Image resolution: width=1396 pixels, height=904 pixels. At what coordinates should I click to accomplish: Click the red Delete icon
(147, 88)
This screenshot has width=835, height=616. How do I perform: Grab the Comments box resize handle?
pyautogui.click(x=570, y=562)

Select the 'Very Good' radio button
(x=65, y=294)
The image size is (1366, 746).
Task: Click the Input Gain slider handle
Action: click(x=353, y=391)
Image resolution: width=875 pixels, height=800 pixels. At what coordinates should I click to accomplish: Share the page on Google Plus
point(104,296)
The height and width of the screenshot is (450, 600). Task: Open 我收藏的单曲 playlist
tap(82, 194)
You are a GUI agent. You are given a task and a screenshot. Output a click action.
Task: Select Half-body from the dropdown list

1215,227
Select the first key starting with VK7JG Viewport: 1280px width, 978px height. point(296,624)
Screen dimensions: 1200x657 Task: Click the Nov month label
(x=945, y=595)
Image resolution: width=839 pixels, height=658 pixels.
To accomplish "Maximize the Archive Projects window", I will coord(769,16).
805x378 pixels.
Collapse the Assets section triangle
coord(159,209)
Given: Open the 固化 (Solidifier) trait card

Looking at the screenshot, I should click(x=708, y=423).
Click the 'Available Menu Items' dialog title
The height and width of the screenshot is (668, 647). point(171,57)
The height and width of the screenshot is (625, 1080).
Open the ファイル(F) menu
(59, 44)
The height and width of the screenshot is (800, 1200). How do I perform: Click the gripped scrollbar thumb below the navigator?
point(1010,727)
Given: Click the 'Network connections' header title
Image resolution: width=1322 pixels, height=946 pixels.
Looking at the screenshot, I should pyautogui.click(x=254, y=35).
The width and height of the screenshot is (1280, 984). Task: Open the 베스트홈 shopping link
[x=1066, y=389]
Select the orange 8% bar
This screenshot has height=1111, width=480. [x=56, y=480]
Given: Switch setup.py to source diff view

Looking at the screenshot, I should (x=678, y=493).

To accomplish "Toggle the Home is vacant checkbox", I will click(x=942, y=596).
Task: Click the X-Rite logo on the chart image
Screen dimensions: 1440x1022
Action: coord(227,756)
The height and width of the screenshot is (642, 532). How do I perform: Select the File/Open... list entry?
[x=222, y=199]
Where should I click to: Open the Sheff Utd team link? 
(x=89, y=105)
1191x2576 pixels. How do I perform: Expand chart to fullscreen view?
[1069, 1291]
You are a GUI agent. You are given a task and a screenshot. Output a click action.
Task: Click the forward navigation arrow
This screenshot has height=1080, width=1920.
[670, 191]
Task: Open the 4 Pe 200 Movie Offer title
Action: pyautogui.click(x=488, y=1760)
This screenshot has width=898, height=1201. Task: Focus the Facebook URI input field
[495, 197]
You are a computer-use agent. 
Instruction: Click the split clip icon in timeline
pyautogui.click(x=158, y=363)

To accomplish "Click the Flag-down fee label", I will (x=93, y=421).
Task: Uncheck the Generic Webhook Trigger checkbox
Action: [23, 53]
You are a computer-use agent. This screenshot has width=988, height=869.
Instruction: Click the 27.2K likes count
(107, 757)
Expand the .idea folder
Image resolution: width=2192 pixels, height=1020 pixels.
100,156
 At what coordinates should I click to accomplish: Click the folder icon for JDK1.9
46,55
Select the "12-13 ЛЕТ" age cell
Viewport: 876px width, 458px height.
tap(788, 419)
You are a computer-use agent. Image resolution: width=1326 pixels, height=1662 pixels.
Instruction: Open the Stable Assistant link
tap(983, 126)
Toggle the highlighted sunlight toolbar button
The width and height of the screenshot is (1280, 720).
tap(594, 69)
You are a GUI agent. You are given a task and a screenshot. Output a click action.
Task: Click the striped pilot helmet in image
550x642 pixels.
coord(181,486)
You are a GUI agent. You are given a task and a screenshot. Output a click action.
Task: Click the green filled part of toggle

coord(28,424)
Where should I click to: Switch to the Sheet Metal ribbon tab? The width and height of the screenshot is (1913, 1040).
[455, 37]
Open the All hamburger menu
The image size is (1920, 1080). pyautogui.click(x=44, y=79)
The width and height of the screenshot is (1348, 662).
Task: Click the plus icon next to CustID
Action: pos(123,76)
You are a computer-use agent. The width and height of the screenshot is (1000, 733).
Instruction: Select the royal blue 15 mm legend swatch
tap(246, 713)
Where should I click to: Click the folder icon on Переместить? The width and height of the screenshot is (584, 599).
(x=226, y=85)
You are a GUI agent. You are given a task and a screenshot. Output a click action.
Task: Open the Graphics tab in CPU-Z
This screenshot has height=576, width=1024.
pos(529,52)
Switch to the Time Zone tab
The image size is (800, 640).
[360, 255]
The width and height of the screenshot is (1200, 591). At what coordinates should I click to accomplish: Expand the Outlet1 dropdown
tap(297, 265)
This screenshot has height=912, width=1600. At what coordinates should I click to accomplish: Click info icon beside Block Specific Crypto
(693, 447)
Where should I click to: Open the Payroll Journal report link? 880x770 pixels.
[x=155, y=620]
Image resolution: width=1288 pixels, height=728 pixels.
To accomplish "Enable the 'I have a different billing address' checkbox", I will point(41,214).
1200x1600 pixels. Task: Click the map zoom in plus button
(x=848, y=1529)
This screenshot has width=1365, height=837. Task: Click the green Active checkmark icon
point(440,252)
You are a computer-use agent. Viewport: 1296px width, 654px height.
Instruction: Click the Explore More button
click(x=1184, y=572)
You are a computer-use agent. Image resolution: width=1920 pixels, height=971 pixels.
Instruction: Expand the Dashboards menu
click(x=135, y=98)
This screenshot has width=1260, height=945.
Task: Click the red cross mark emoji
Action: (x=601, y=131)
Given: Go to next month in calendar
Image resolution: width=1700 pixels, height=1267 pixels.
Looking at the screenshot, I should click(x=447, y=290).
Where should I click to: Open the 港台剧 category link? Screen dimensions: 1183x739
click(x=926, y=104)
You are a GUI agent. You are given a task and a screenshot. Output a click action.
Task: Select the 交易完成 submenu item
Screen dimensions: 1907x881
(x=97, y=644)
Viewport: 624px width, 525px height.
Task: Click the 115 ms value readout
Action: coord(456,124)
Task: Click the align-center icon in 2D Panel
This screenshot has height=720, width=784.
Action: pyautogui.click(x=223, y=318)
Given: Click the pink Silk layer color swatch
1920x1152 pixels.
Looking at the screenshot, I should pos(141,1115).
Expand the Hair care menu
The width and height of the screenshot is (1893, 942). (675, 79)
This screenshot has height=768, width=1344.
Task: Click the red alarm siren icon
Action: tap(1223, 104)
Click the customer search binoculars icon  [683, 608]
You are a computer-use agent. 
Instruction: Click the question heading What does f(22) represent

YOUR ASSIGNMENT
Up to and including the line with "Image resolution: width=839", repeat the data exactly, starting from its first line; nothing else belongs in the response.

RESULT
Image resolution: width=1396 pixels, height=904 pixels. At what coordinates should I click to accomplish: Click the red Delete icon
(147, 88)
This screenshot has width=835, height=616. How do I perform: Grab the Comments box resize handle?
pyautogui.click(x=570, y=562)

Select the 'Very Good' radio button
(x=65, y=294)
The image size is (1366, 746).
Task: Click the Input Gain slider handle
Action: click(x=353, y=391)
Image resolution: width=875 pixels, height=800 pixels. At what coordinates should I click to accomplish: Share the page on Google Plus
point(104,296)
The height and width of the screenshot is (450, 600). Task: Open 我收藏的单曲 playlist
tap(82, 194)
You are a GUI agent. You are given a task and a screenshot. Output a click action.
Task: Select Half-body from the dropdown list

1215,227
Select the first key starting with VK7JG Viewport: 1280px width, 978px height. point(296,624)
Screen dimensions: 1200x657 Task: Click the Nov month label
(x=945, y=595)
Image resolution: width=839 pixels, height=658 pixels.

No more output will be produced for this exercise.